### Exercise goal
Exactly as written, transcribe each line of the listing.

Records provided below:

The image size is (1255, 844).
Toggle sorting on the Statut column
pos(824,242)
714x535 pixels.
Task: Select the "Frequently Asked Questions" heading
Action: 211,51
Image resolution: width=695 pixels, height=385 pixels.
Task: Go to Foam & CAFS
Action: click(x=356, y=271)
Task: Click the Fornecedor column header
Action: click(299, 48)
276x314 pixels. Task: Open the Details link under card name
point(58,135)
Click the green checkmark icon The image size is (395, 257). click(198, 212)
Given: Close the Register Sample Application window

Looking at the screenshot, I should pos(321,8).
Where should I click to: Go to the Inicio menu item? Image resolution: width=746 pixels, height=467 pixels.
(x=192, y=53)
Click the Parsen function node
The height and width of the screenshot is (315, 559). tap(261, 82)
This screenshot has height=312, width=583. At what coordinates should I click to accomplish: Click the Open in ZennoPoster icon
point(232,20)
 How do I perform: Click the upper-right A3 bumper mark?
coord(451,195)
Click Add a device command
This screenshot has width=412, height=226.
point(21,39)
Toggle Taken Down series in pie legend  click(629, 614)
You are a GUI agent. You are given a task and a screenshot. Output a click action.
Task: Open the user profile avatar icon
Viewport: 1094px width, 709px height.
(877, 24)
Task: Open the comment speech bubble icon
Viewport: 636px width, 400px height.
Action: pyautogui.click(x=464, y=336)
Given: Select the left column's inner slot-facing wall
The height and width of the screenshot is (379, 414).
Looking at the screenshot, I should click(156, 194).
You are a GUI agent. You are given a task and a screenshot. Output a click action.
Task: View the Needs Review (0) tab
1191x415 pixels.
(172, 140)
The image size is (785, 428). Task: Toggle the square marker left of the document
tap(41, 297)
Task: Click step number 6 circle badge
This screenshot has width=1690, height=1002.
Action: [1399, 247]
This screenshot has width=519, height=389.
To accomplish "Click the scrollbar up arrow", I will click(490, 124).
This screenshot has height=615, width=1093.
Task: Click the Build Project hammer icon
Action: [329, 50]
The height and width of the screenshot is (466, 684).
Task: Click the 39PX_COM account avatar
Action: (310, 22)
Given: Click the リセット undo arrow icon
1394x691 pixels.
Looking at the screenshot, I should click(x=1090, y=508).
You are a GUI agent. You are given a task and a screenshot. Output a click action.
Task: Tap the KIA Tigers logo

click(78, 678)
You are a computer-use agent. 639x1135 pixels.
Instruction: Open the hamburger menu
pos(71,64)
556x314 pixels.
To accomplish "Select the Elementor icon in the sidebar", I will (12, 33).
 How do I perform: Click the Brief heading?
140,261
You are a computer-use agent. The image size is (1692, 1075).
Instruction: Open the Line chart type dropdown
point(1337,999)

End of Records provided.

### Result below
The image size is (1255, 844).
Toggle sorting on the Statut column
pos(824,242)
714x535 pixels.
Task: Select the "Frequently Asked Questions" heading
Action: 211,51
Image resolution: width=695 pixels, height=385 pixels.
Task: Go to Foam & CAFS
Action: click(x=356, y=271)
Task: Click the Fornecedor column header
Action: click(299, 48)
276x314 pixels. Task: Open the Details link under card name
point(58,135)
Click the green checkmark icon The image size is (395, 257). click(198, 212)
Given: Close the Register Sample Application window

Looking at the screenshot, I should pos(321,8).
Where should I click to: Go to the Inicio menu item? Image resolution: width=746 pixels, height=467 pixels.
(x=192, y=53)
Click the Parsen function node
The height and width of the screenshot is (315, 559). tap(261, 82)
This screenshot has height=312, width=583. At what coordinates should I click to accomplish: Click the Open in ZennoPoster icon
point(232,20)
 How do I perform: Click the upper-right A3 bumper mark?
coord(451,195)
Click Add a device command
This screenshot has width=412, height=226.
point(21,39)
Toggle Taken Down series in pie legend  click(629, 614)
You are a GUI agent. You are given a task and a screenshot. Output a click action.
Task: Open the user profile avatar icon
Viewport: 1094px width, 709px height.
(877, 24)
Task: Open the comment speech bubble icon
Viewport: 636px width, 400px height.
Action: pyautogui.click(x=464, y=336)
Given: Select the left column's inner slot-facing wall
The height and width of the screenshot is (379, 414).
Looking at the screenshot, I should click(156, 194).
You are a GUI agent. You are given a task and a screenshot. Output a click action.
Task: View the Needs Review (0) tab
1191x415 pixels.
(172, 140)
The image size is (785, 428). Task: Toggle the square marker left of the document
tap(41, 297)
Task: Click step number 6 circle badge
This screenshot has width=1690, height=1002.
Action: [1399, 247]
This screenshot has width=519, height=389.
To accomplish "Click the scrollbar up arrow", I will click(490, 124).
This screenshot has height=615, width=1093.
Task: Click the Build Project hammer icon
Action: [329, 50]
The height and width of the screenshot is (466, 684).
Task: Click the 39PX_COM account avatar
Action: (310, 22)
Given: Click the リセット undo arrow icon
1394x691 pixels.
Looking at the screenshot, I should click(x=1090, y=508).
You are a GUI agent. You are given a task and a screenshot. Output a click action.
Task: Tap the KIA Tigers logo

click(78, 678)
You are a computer-use agent. 639x1135 pixels.
Instruction: Open the hamburger menu
pos(71,64)
556x314 pixels.
To accomplish "Select the Elementor icon in the sidebar", I will (12, 33).
 How do I perform: Click the Brief heading?
140,261
You are a computer-use agent. The image size is (1692, 1075).
Instruction: Open the Line chart type dropdown
point(1337,999)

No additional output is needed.